■ Problem to work on:
In the health insurance glossary below, how often is the premium usually paid?

■ Text excerpt:
____________________

Preauthorization - A decision by your health insurer or plan that a health care service, treatment plan, prescription drug or durable medical equipment is medically necessary. Sometimes called prior authorization, prior approval or precertification. Your health insurance or plan may require preauthorization for certain services before you receive them, except in an emergency. Preauthorization isn't a promise your health insurance or plan will cover the cost.
Preferred Provider - A provider who has a contract with your health insurer or plan to provide services to you at a discount. Check your policy to see if you can see all preferred providers or if your health insurance or plan has a "tiered" network and you must pay extra to see some providers. Your health insurance or plan may have preferred providers who are also "participating" providers. Participating providers also contract with your health insurer or plan, but the discount may not be as great, and you may have to pay more.
Premium - The amount that must be paid for your health insurance or plan. You and/or your employer usually pay it monthly, quarterly or yearly. Prescription Drug Coverage Health insurance or plan that helps pay for prescription drugs and medications.

____________________

■ Exercise data:

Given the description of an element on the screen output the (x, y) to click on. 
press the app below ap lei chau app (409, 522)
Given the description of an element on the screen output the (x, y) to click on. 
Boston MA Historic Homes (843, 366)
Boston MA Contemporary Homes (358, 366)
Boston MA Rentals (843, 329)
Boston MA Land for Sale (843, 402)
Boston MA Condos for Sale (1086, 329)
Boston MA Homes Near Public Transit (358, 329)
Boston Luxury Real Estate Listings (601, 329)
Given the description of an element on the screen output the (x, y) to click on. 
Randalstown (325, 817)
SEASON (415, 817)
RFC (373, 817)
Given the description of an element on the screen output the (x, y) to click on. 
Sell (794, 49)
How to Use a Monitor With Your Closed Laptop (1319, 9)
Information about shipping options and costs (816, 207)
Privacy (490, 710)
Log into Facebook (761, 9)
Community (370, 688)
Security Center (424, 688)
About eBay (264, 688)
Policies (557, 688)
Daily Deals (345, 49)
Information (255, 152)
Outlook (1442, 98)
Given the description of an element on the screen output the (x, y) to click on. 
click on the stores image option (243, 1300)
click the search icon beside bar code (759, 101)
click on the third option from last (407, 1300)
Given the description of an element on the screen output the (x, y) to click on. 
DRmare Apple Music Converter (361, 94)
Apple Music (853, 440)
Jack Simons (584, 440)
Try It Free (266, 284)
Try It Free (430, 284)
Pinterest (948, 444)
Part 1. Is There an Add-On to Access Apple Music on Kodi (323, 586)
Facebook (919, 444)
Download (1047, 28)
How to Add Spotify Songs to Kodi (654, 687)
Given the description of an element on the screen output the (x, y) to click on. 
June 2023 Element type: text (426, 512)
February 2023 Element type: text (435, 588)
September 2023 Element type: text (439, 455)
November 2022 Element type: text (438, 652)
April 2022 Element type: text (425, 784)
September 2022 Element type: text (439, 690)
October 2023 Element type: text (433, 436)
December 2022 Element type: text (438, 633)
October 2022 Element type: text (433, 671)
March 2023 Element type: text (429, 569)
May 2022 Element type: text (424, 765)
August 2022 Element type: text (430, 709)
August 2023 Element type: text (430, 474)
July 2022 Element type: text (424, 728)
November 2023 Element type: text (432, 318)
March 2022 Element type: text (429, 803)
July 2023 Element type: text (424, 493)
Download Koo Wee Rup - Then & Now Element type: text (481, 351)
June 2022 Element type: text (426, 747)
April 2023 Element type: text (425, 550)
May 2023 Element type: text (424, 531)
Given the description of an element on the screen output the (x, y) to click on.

____________________

■ Output of the task:
Monthly, quarterly or yearly.